Le guarana ou la caipirinha sont des boissons déjà bien connues des Suisses. Mais peu d’entre eux imaginent que le Brésil produit aussi le breuvage le plus mythique d’Europe: le vin. Un groupe de producteur a donc lancé une opération de promotion.

«Du vin brésilien? Vous plaisantez! Du jus d’orange, je veux bien, mais du vin…». Voilà ce que déclarait récemment à swissinfo.ch le vendeur italien d’un stand de vin installé à la dernière foire agricole de Berne (BEA).

Cette réaction reflète une méconnaissance assez répandue. Les consommateurs européens sont davantage habitués à associer les vins extra-européens à des pays comme le Chili, l’Afrique du Sud, l’Australie ou l’Argentine. Pour combattre ce préjugé et conquérir un nouveau public, les producteurs brésiliens se sont donc vus obligés de prouver le contraire.

C’est ainsi qu’à la mi-mai, l’Institut brésilien du vin (Ibravin) a convié cinq d’entre eux à présenter leurs meilleures bouteilles à un public sélectionné au Kaufleuten Hof, un club de luxe situé au centre de Zurich, à peu de distance des centres des grandes banques suisses UBS et Credit Suisse. Cet événement faisait partie du projet «Wines of Brazil», lancé en 2002 avec l’appui du gouvernement brésilien.

Professionnalisation

«Jusqu’à cette année, le vin brésilien était très peu exporté», relève Andreia Milan, responsable de l’exportation auprès d’Ibravin. Mais la situation a changé. En plus de faire venir des producteurs en Europe et d’inviter du public, l’institut brésilien du vin distribue également du matériel d’information en anglais et présente les différentes régions viticoles brésiliennes au format multimédia.

Au Kaufleuten Hof, les projections sur grand écran présentent les conditions de production du vin au Brésil, la 5e plus grande en importance de l’hémisphère sud. «Cela représente 3,2 millions d’hectolitres par an», précise Andreia Milan. Pendant cette présentation, les serveurs font déguster plusieurs crus brésiliens.

Les goûteurs présents découvrent avec surprise que les vins brésiliens, semblables à leurs homologues européens, sont déjà nommés en fonction de leur origine.

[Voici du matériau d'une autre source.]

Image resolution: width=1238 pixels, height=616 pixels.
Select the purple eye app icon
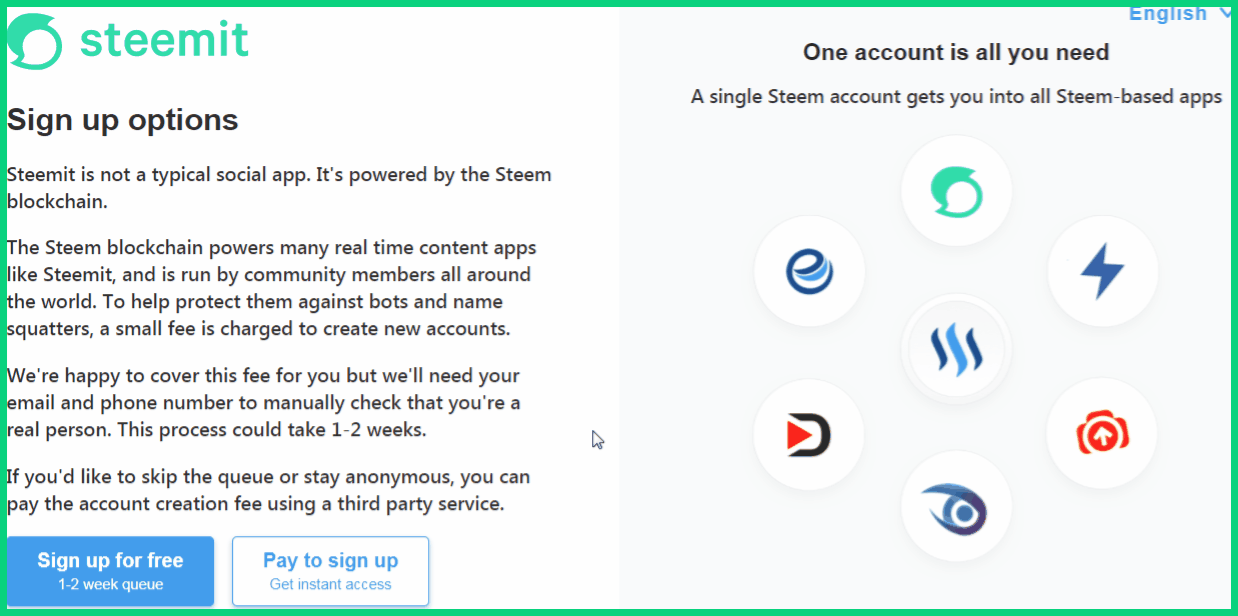coord(956,509)
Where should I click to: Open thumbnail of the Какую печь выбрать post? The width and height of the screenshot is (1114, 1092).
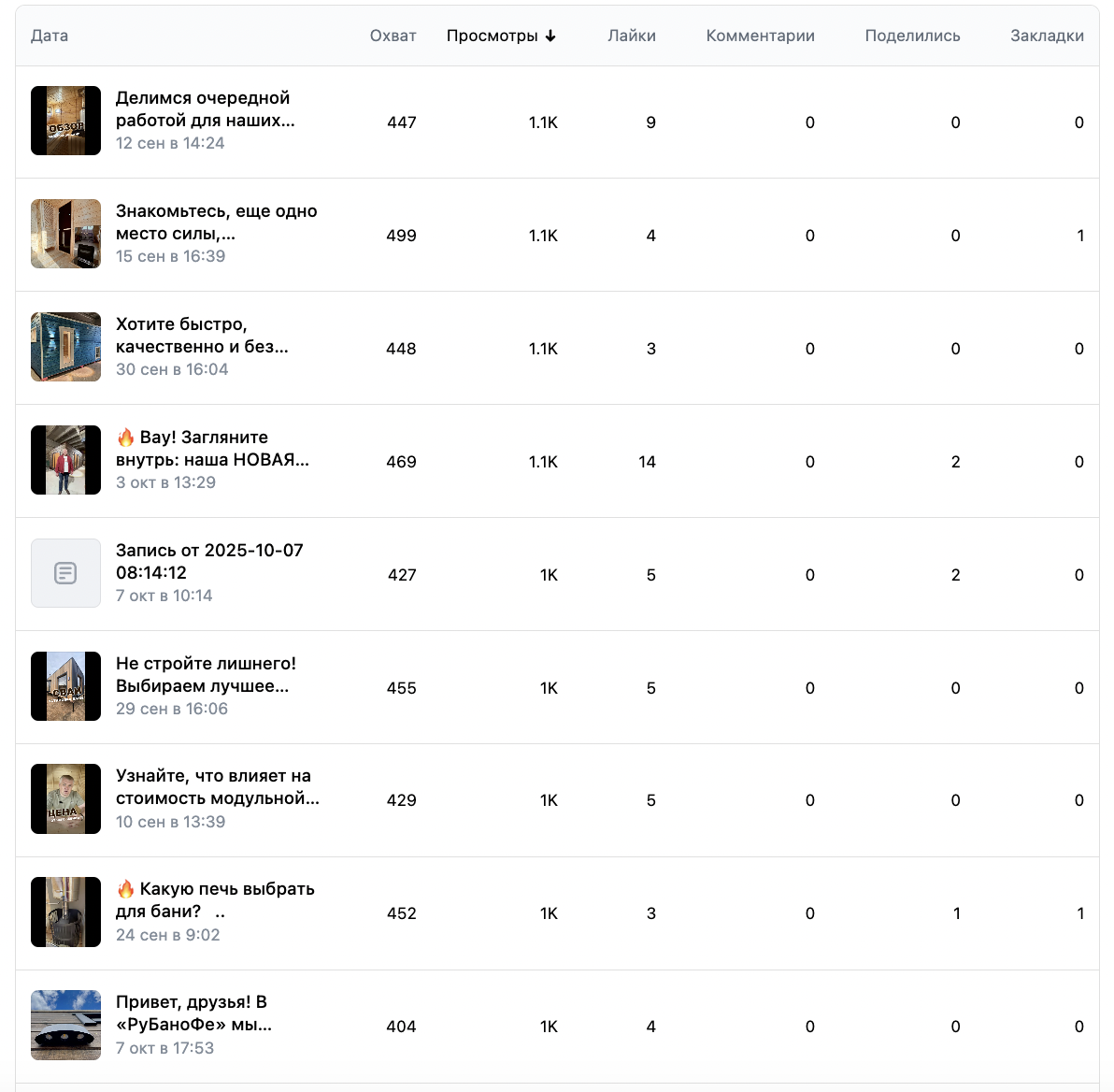[65, 912]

Le registre d’appellation géographique pour les vins produits dans le Vale dos Vinhedos (sud du Brésil) a été attribué en 2002 déjà par les organes compétents. Aujourd’hui, outre la localisation, les vins doivent aussi répondre à différentes exigences techniques.

«Pour qu’un vin produit dans le Vale dos Vinhedos reçoive l’appellation D.O (dénomination d’origine), il doit présenter quelques caractéristiques. Il doit être produit avec un minimum de 60% de merlot et le reste avec du cabernet sauvignon, du cabernet franc et du tannat», explique Andreia Milan au public présent, parmi lequel on trouve des importateurs, des négociants et des journalistes.

Spécificité suisse

Selon les représentants d’Ibravin, la campagne de promotion du vin brésilien met l’accent sur huit pays: Hong Kong, le Canada, les Etats-Unis, ainsi que cinq pays européens. Les résultats enregistrés depuis 2002 sont prometteurs.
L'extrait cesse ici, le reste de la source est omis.